EXTRACTED TEXT:
** begin **
|
meeting my mom. 15-f: well ive been dating a guy for 4 months and my parents are divorced...My mom says that i cannot hangout with him outside of school unless he comes over and "has dinner with us" an she meets his parents as well. My dad told me that unless he's "putting a ring on my finger" then he doesnt have to meet him like the way my mom wants to. soo thats the only way i see him is on my dad's day's..and im not with him that much. I guess my question here is should u continue seeing him at my dads, or should he finally meet my mom...[ps]my mom and i dont get along at all.
[ ] Want to answer more questions in the Relationships category? Maybe give some free advice about: Love Life?
i think he should finally meet your mum..
just have a dinner time where you sit down and talk about yourselfs and then you can to his house for dinner but get you mum to drop you off so his mum and your mum can talk and she may aprove and this will get her off your case about meeting him....
this happened to me but my parents werent divorced ...but only let him meet your mum if you know its going to be long term releationship. ]
Hey! =)
** end **
WRITTEN TASK 1:
Update the listing from the line containing "Image resolution: width=1354" through the end of the listing, replacing "Client" with "Customer" and leaving everything else unchanged.

[Records for pointing to text and elements]
** begin **
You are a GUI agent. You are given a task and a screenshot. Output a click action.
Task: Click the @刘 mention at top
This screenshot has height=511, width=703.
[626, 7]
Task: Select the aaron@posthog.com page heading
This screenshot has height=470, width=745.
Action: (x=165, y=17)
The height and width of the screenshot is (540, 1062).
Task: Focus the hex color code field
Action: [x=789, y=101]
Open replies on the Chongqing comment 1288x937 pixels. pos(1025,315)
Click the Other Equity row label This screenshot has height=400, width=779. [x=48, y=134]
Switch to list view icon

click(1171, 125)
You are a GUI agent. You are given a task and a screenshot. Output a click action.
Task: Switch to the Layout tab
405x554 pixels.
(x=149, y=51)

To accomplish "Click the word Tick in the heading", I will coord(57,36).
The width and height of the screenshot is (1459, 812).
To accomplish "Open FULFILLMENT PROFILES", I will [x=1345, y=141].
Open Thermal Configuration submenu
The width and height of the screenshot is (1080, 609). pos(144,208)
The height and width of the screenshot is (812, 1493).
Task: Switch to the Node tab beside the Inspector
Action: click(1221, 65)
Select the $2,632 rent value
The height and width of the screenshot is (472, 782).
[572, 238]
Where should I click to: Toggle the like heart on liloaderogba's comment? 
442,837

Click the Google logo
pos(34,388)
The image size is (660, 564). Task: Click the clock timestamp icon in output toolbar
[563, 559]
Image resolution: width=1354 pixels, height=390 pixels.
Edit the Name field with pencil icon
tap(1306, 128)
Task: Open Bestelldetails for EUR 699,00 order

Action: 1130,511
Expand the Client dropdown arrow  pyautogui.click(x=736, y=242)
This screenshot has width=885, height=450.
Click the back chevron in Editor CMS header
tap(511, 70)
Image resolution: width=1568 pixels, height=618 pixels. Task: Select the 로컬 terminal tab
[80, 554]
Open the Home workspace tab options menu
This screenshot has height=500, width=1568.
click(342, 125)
** end **
WRITTEN TASK 2:
According to the dating advice post, how long has the writer been dating the guy?

WRITTEN SOLUTION 1:
Image resolution: width=1354 pixels, height=390 pixels.
Edit the Name field with pencil icon
tap(1306, 128)
Task: Open Bestelldetails for EUR 699,00 order

Action: 1130,511
Expand the Customer dropdown arrow  pyautogui.click(x=736, y=242)
This screenshot has width=885, height=450.
Click the back chevron in Editor CMS header
tap(511, 70)
Image resolution: width=1568 pixels, height=618 pixels. Task: Select the 로컬 terminal tab
[80, 554]
Open the Home workspace tab options menu
This screenshot has height=500, width=1568.
click(342, 125)

WRITTEN SOLUTION 2:
For 4 months.